In other words it's bound to be scandalous, whichever way the story goes. And Delpy wouldn't have it any other way.

2 Days In Paris is released on Boxing Day.

The French connection

WHILE the French have a thriving film industry, the actors who make the transition from foreign film stardom to the mainstream are few and far between. We look at those who have crossed over.

Brigitte Bardot Bardot was one of the first French actresses to gain recognition outside her homeland. This had little to do with her acting talent, however, and more to do with her innate style and sex appeal. Bardot retired from the screen in the 1970s, devoting her life to animal welfare and sun worship.

Catherine Deneuve Regarded as one of the grande dames of French cinema, Deneuve had a successful career in the 1960s, with hits such as Belle De Jour, in which she played a housewife who moonlighted as a prostitute in the afternoons. She was later discovered by Hollywood, gaining notoriety for playing a lesbian vampire in 1983's The Hunger.

Juliette Binoche Binoche started acting in her teens but drew widespread attention for her work opposite Daniel Day-Lewis and Lena Olin in 1988's The Unbearable Lightness Of Being. She continued to beguile international audiences, winning an Oscar for best supporting actress in the 1996 epic, The English Patient.

Audrey Tautou The gamine Tautou won audiences' hearts with her role as the sweetly idiosyncratic Amelie Poulain before moving on to blockbuster material in The Da Vinci Code. She is working on a biopic about French style icon, fashion designer Coco Chanel.
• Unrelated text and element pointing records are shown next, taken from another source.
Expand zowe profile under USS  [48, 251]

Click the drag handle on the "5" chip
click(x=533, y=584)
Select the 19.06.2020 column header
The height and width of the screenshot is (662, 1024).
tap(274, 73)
Eva Green The latest ingenue to emerge from France honed her skills on the stage before hitting the cinematic big time in Bernardo Bertolucci's The Dreamers. But it was the role of Bond girl Vesper Lynd in Casino Royale that transformed her into a marquee name. She's due to appear on cinema screens this week as a good witch in The Golden Compass.

And then there's ...

Gerard Depardieu Proving that you don't have to be female and dripping with sex appeal to make the transition from French cinema to international fame is Depardieu, whose charm and talent clearly have no borders.